Given text:
+ + +

As a commonly upregulated gene in tumor cells, survivin is considered to be a potential cancer biomarker and a novel target for cancer treatment (12). A number of studies have documented the overexpression of survivin in different human tumor types, including leukemia, brain tumors, liver, breast, gastric, lung, colon, prostate, lymph, oesophageal, pancreatic, skin, cervical and ovarian cancer (13). Therefore, studies are aiming to identify novel strategies that target the expression and function of survivin for the treatment of cancer.

RNA interference (RNAi) is an evolution-conserved cell defense mechanism mediated by small interfering RNA (siRNA) (14). Target genes are knocked down by siRNA inhibition of the corresponding mRNA, resulting in suppressed gene expression (15). Compared with conventional antisense strategies, RNAi has demonstrated greater efficacy in the silencing of specific genes by allowing low level target gene expression and subsequent protein function, thus resulting in fewer adverse effects, such as pain, nausea and vomiting, tiredness and sleeping problems, occurring in patients (12). However, rapid degradation of siRNA within the extracellular environment and an inability to traverse cellular membranes means that the delivery of siRNA to its intracellular targets remains a challenge (16).

+ + +

[Dataset excerpts]
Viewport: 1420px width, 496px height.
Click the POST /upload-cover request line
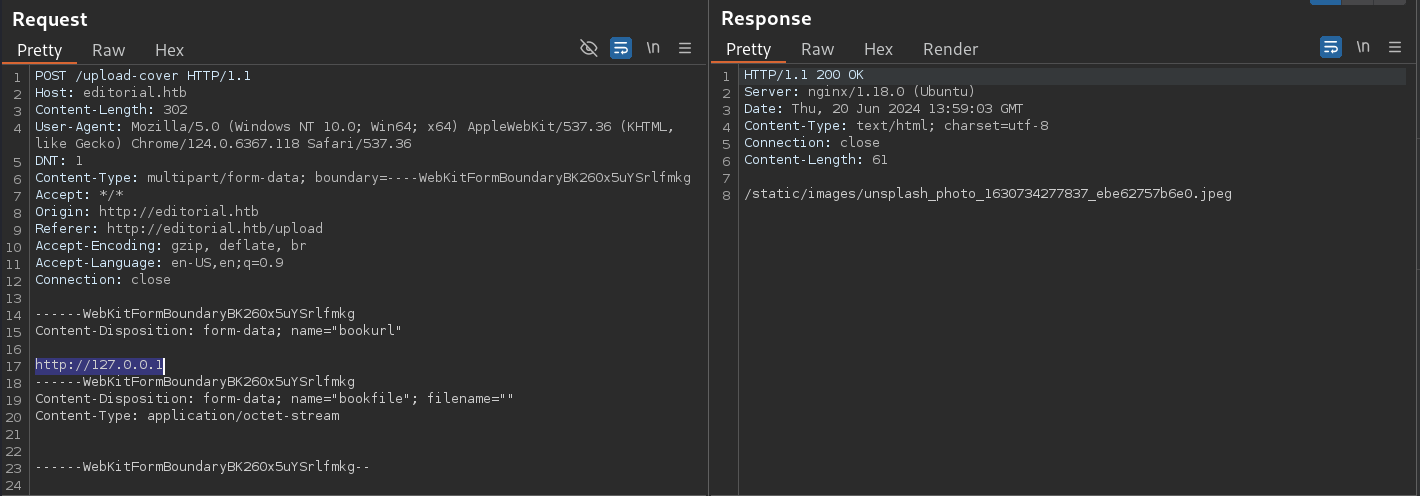[143, 75]
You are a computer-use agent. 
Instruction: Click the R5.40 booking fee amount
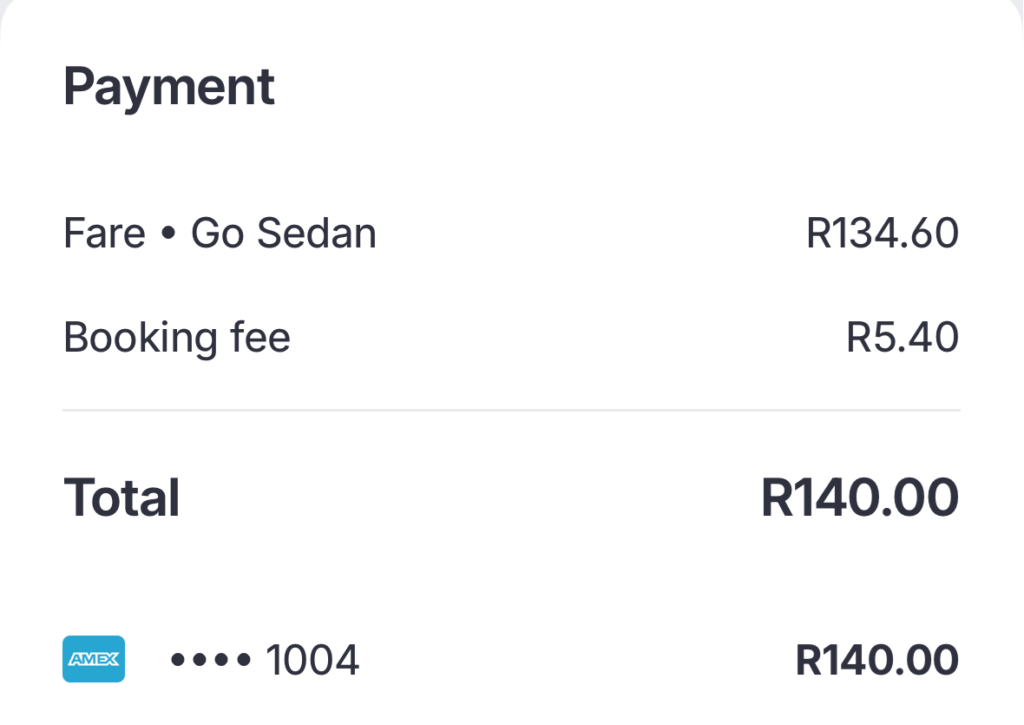(x=903, y=337)
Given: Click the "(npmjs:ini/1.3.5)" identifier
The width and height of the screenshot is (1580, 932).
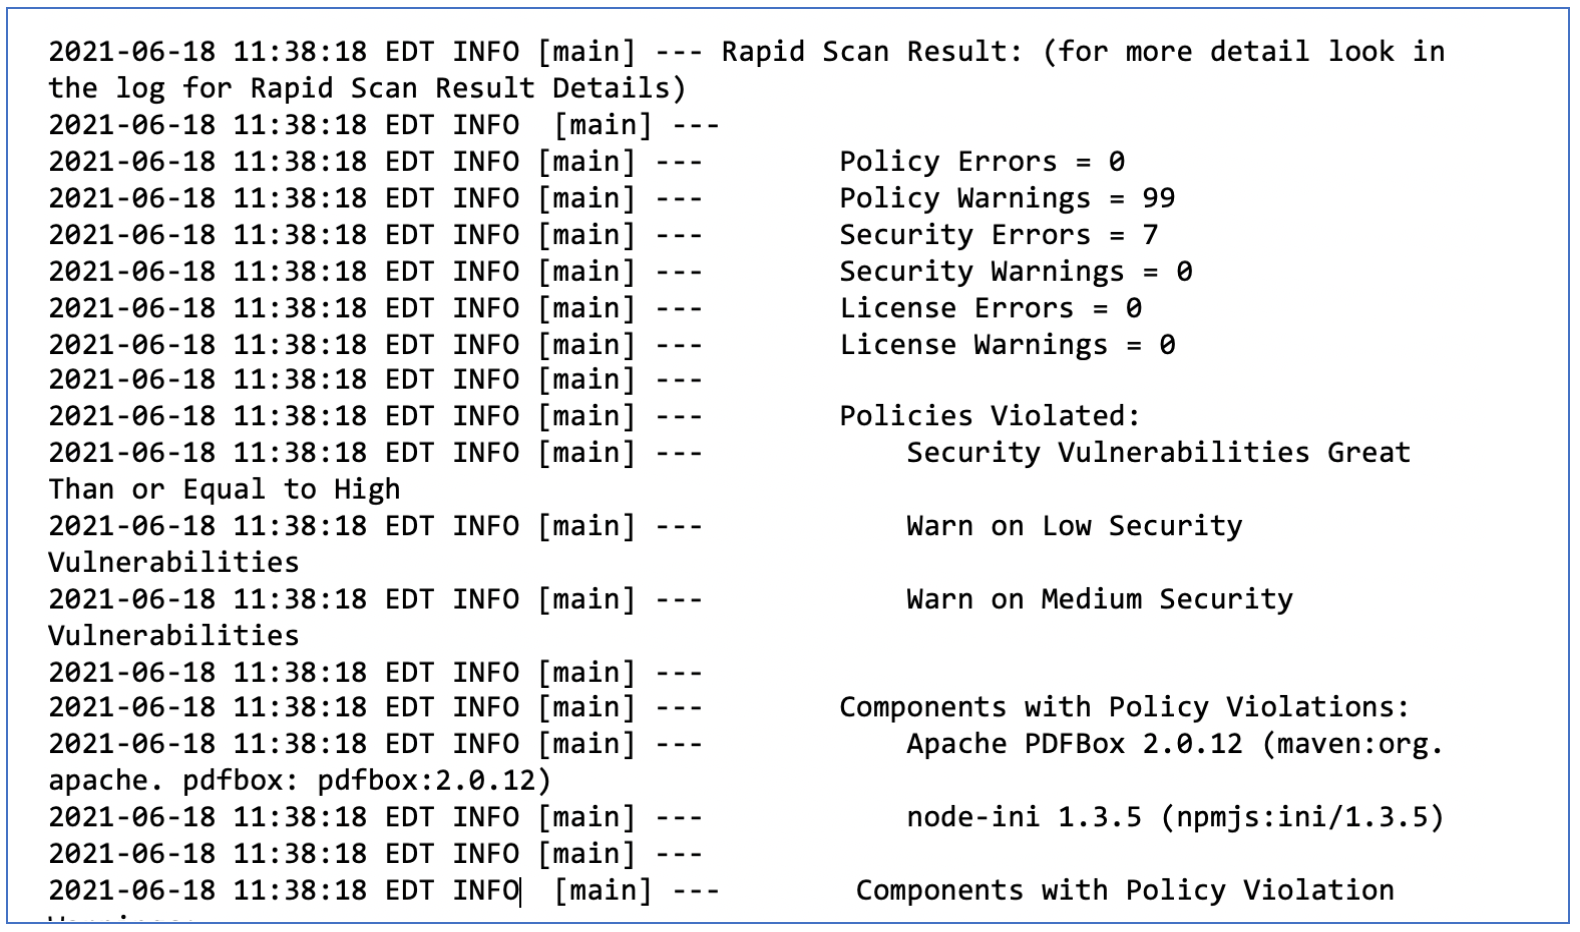Looking at the screenshot, I should (1302, 817).
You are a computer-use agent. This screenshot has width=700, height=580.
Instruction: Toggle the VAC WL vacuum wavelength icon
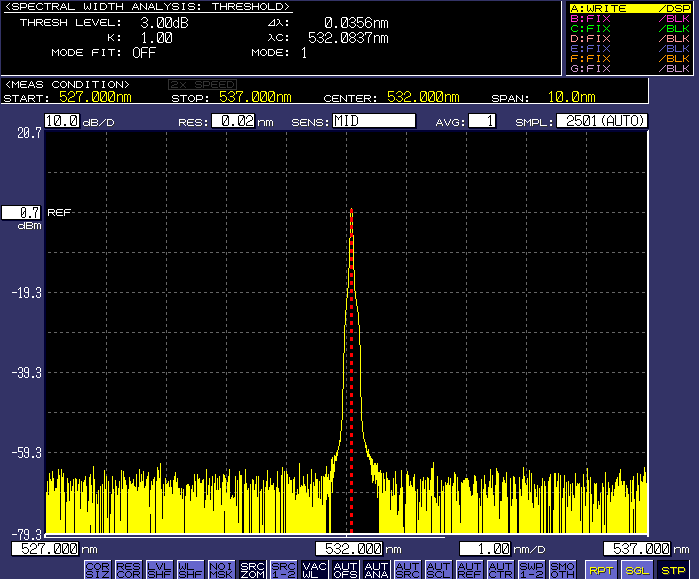coord(314,569)
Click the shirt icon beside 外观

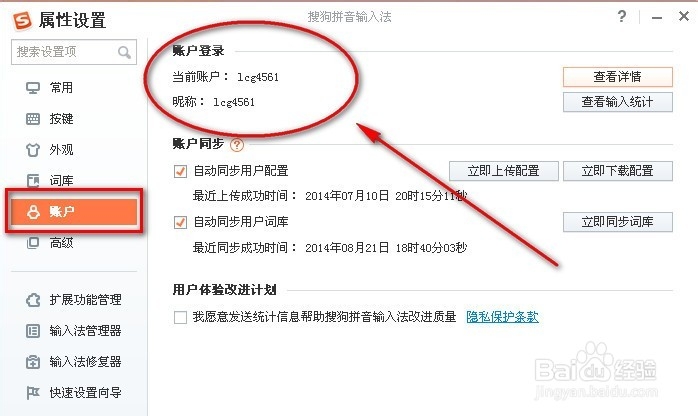(x=33, y=150)
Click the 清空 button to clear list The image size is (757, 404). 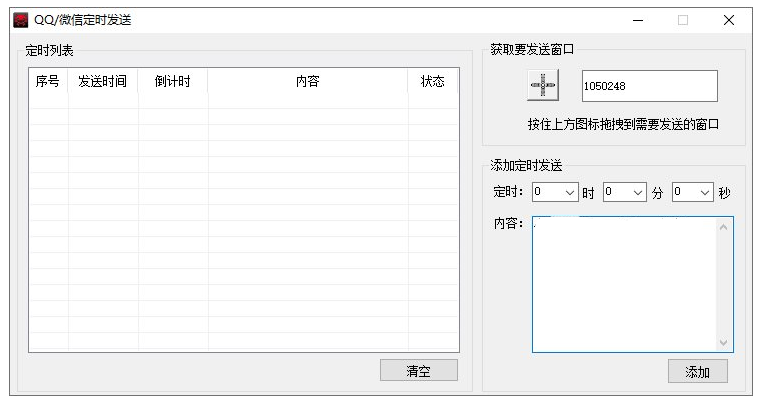pyautogui.click(x=418, y=371)
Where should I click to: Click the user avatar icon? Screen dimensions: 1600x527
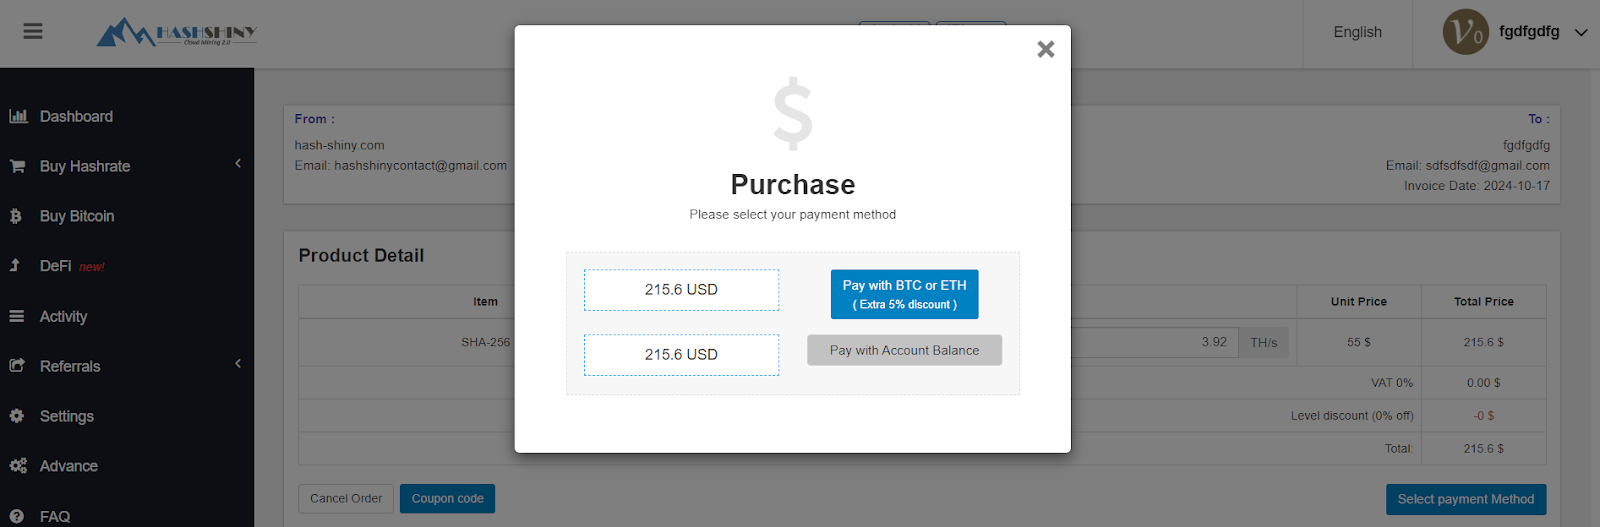1465,32
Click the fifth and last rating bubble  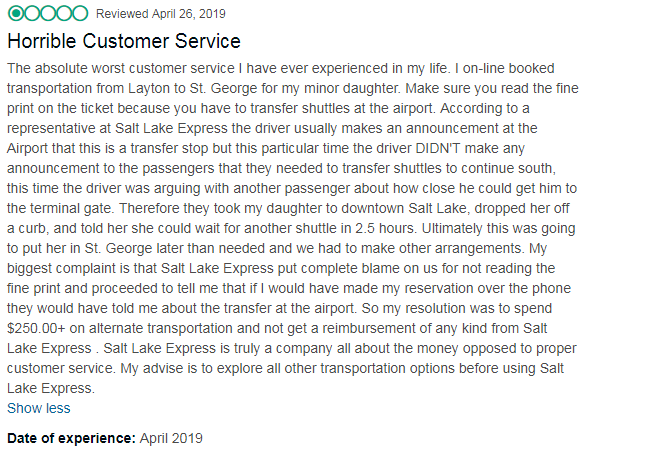point(80,14)
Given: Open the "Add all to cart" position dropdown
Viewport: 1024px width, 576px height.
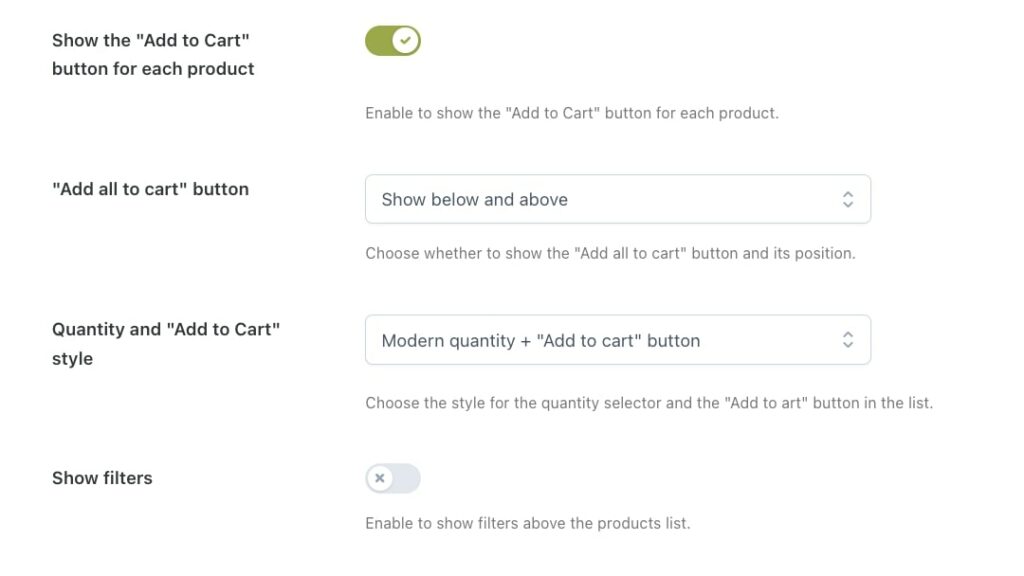Looking at the screenshot, I should pos(617,199).
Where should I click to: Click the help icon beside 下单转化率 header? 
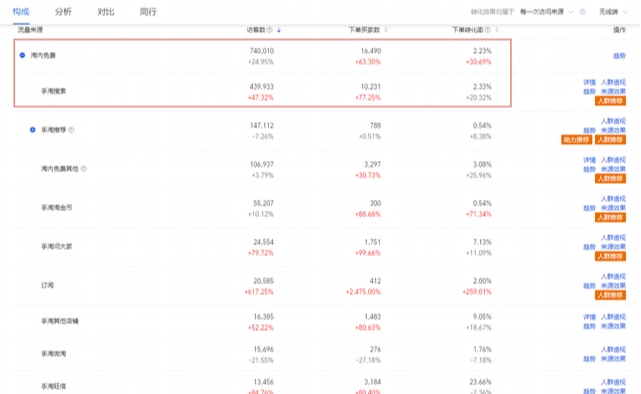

+ + +

Task brief: Carry on the text on survivin and siRNA delivery from its last sentence. The records have nothing to do with the text on survivin and siRNA.

Answer space:
In the present study, liposomes were used for the intracellular delivery of siRNA against survivin. siRNA liposomal vehicles were successfully constructed and transfected into cell lines (MSA-MB-231, SGC-7901, HeLa, A549, SK-OV-3 and Raji, PC-3) of a number of common human tumor types (breast cancer, gastric carcinoma, cervical carcinoma, lung carcinoma, ovarian carcinoma, lymphoma, prostate carcinoma, respectively). Changes in the level of survivin protein expression and inhibition of tumor cell proliferation and apoptosis were then determined by reverse transcription-quantitative polymerase chain reaction (RT-qPCR), western blot analysis, the MTT method, Hoechst 33258 staining and Annexin V/PI staining in vitro, in order to determine the efficacy of survivin as a potential gene target in the treatment of cancer.

Materials and methods

Cell lines and culture

Tumor cell lines MDA-MB-231 (human breast carcinoma), SGC-7901 (human gastric carcinoma), HeLa (human cervical carcinoma) and A549 (human lung carcinoma) were obtained from Biomics Biotechnologies Co., Ltd. (Nantong, China). SK-OV-3 (human ovarian carcinoma), Raji (human lymphoma) and PC-3 (human prostate carcinoma) cell lines were purchased from the Cell Banks of Type Culture Collection at the Chinese Academy of Sciences (Beijing, China). MDA-MB-231, SGC-7901 and Raji cells were maintained in RPMI 1640 (Thermo Fisher Scientific, Inc., Waltham, MA, USA) supplemented with 10% fetal bovine serum (FBS; Hyclone; GE Healthcare, Logan, UT, USA), and HeLa and A549 cells were maintained in Dulbecco's modified Eagle medium (DMEM; Thermo Fisher Scientific, Inc.) supplemented with 10% FBS. SK-OV-3 cells were maintained in McCoy's 5A modified medium (Life Technologies; Thermo Fisher Scientific, Inc.) and PC-3 were maintained in DMEM/ nutrient mixture F12 (Thermo Fisher Scientific, Inc.) supplemented with 10% FBS. All cell lines were cultured at 37°C in 5% CO2 for 1–3 days.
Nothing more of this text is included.